— Work required —
Make an exact copy of all the entries, but do not reproduce the pictures.

(Records from a dataset)
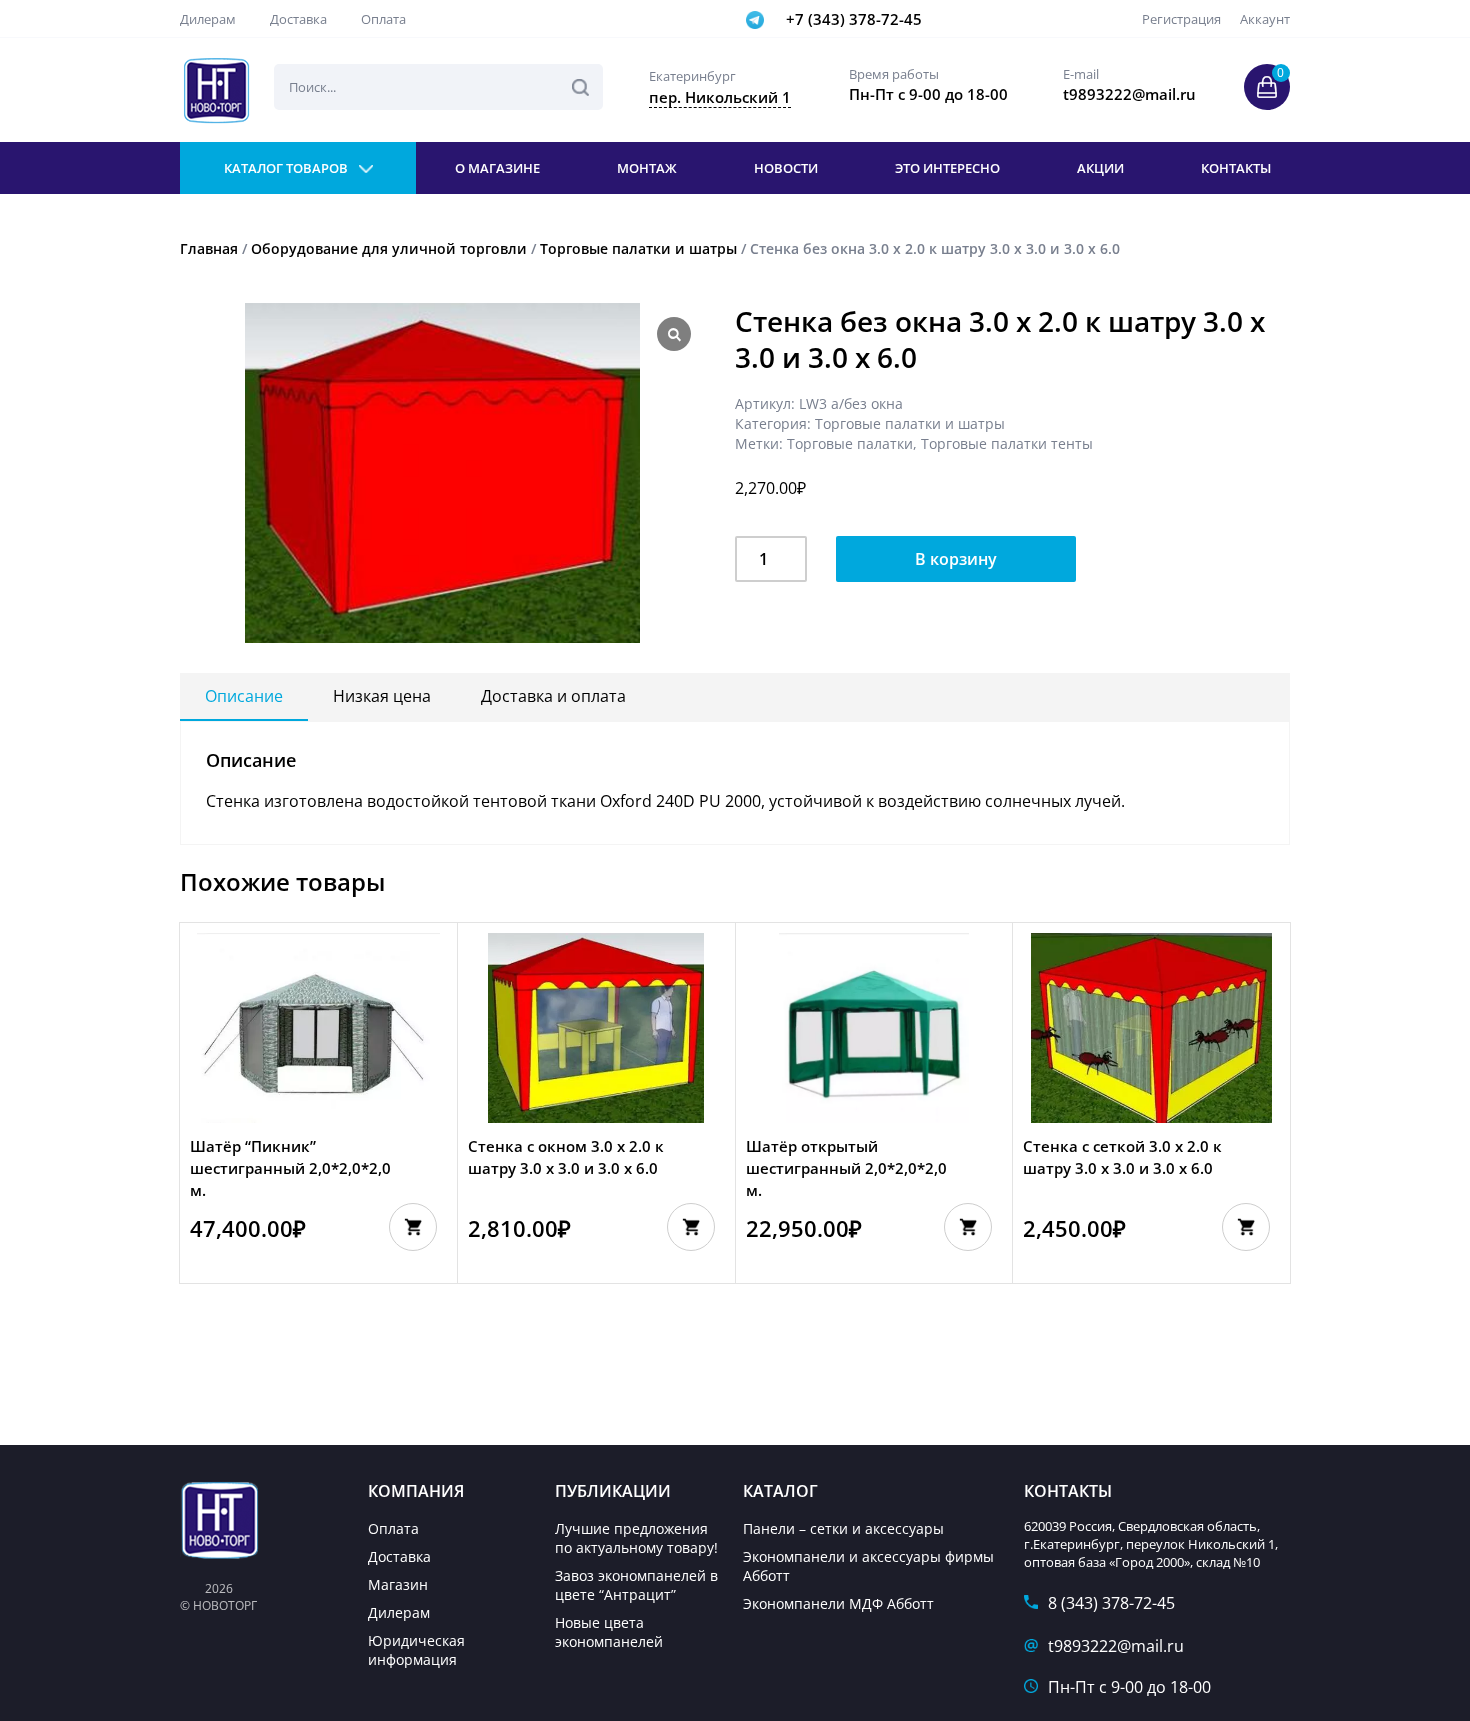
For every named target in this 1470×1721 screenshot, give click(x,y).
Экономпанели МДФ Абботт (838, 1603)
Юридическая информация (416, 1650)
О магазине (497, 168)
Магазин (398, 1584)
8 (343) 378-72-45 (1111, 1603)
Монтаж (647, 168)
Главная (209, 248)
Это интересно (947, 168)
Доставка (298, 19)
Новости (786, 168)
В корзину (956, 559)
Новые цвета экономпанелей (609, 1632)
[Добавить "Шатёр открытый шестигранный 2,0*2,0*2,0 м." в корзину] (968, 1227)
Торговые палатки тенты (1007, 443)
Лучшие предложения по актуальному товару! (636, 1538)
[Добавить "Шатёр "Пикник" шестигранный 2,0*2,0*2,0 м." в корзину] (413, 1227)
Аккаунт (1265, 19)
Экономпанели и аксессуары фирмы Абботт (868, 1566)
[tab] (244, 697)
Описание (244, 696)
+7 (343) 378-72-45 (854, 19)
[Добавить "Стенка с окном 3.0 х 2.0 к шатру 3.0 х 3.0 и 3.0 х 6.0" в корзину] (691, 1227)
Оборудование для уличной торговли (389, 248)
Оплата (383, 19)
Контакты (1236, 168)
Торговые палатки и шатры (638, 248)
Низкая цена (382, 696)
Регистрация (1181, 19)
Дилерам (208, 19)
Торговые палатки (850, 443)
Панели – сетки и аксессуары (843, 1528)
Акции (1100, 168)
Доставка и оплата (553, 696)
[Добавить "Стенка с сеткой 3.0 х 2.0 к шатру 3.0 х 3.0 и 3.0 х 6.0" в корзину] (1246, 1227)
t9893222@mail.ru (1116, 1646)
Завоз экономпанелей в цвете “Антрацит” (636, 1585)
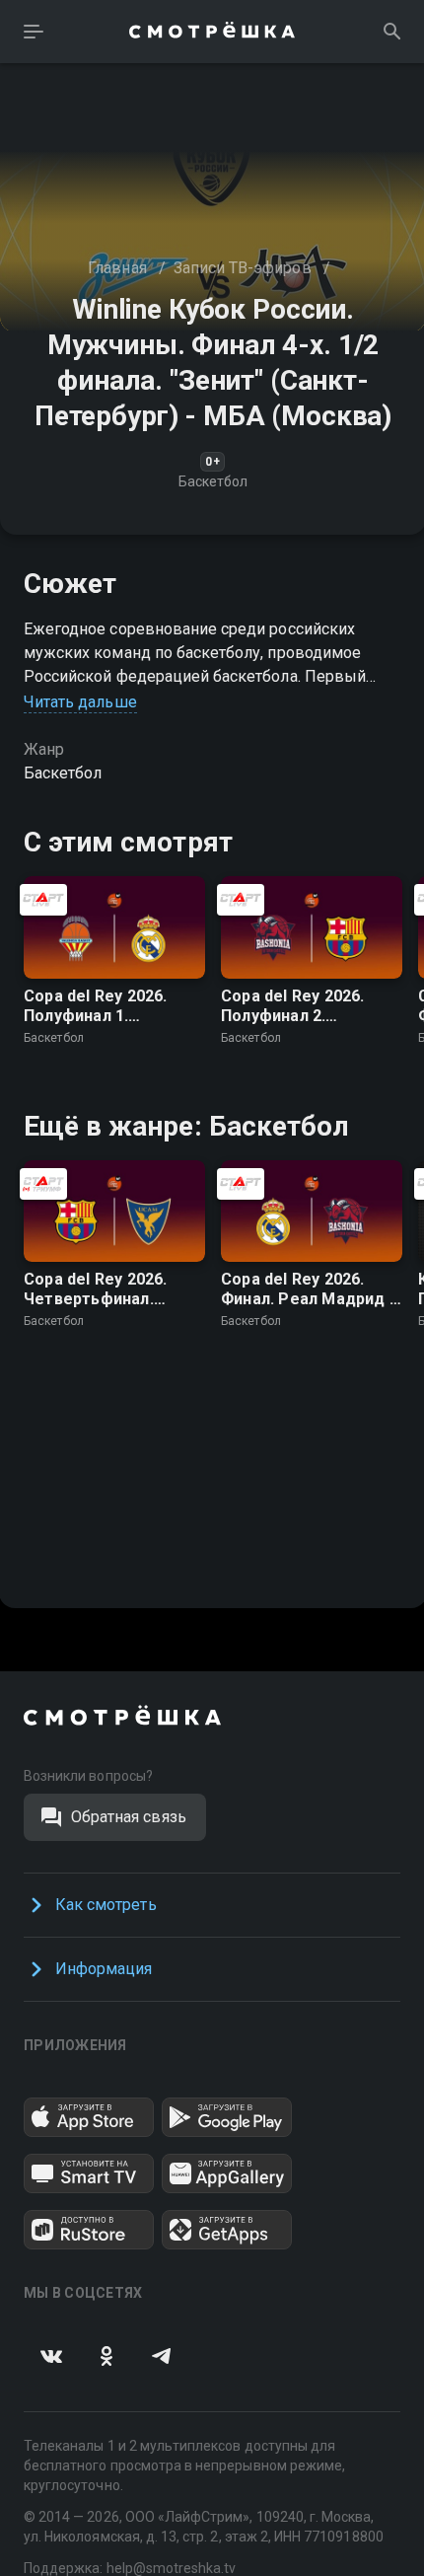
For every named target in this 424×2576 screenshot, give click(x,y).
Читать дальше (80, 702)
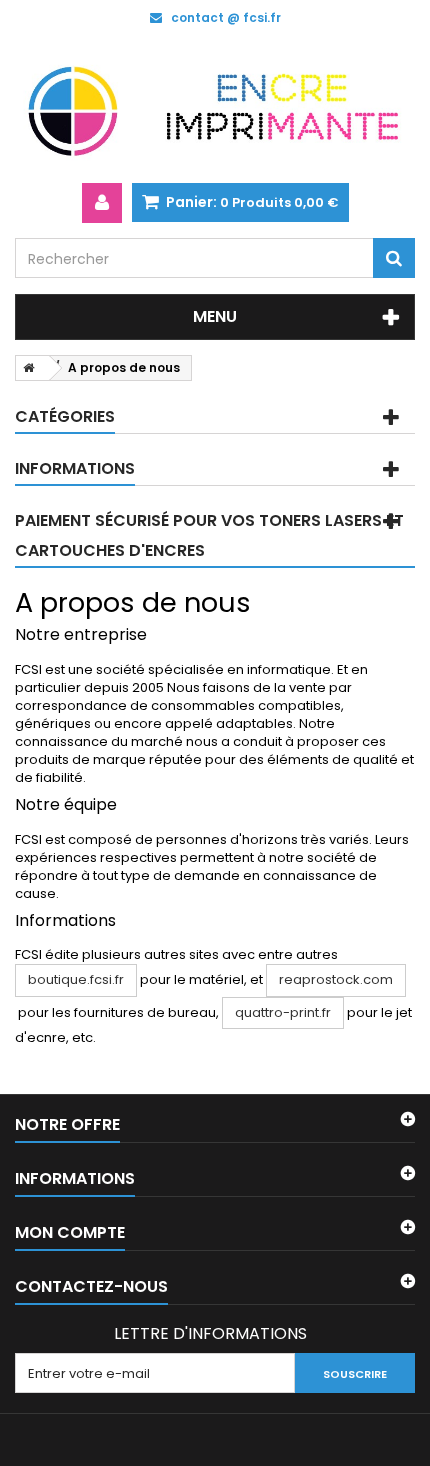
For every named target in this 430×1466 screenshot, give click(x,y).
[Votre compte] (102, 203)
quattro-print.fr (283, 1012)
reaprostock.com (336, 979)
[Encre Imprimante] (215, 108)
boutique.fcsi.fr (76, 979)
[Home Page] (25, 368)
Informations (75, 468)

— Solution to this problem —
For every named target in this 1470×1721 screenshot, give click(x,y).
Экономпанели МДФ Абботт (838, 1603)
Юридическая информация (416, 1650)
О магазине (497, 168)
Магазин (398, 1584)
8 (343) 378-72-45 (1111, 1603)
Монтаж (647, 168)
Главная (209, 248)
Это интересно (947, 168)
Доставка (298, 19)
Новости (786, 168)
В корзину (956, 559)
Новые цвета экономпанелей (609, 1632)
[Добавить "Шатёр открытый шестигранный 2,0*2,0*2,0 м." в корзину] (968, 1227)
Торговые палатки тенты (1007, 443)
Лучшие предложения по актуальному товару! (636, 1538)
[Добавить "Шатёр "Пикник" шестигранный 2,0*2,0*2,0 м." в корзину] (413, 1227)
Аккаунт (1265, 19)
Экономпанели и аксессуары фирмы Абботт (868, 1566)
[tab] (244, 697)
Описание (244, 696)
+7 (343) 378-72-45 (854, 19)
[Добавить "Стенка с окном 3.0 х 2.0 к шатру 3.0 х 3.0 и 3.0 х 6.0" в корзину] (691, 1227)
Оборудование для уличной торговли (389, 248)
Оплата (383, 19)
Контакты (1236, 168)
Торговые палатки и шатры (638, 248)
Низкая цена (382, 696)
Регистрация (1181, 19)
Дилерам (208, 19)
Торговые палатки (850, 443)
Панели – сетки и аксессуары (843, 1528)
Акции (1100, 168)
Доставка и оплата (553, 696)
[Добавить "Стенка с сеткой 3.0 х 2.0 к шатру 3.0 х 3.0 и 3.0 х 6.0" в корзину] (1246, 1227)
t9893222@mail.ru (1116, 1646)
Завоз экономпанелей в цвете “Антрацит” (636, 1585)
For every named target in this 424×2576 screenshot, give click(x,y).
Читать дальше (80, 702)
For every named target in this 430×1466 screenshot, give click(x,y).
[Votre compte] (102, 203)
quattro-print.fr (283, 1012)
reaprostock.com (336, 979)
[Encre Imprimante] (215, 108)
boutique.fcsi.fr (76, 979)
[Home Page] (25, 368)
Informations (75, 468)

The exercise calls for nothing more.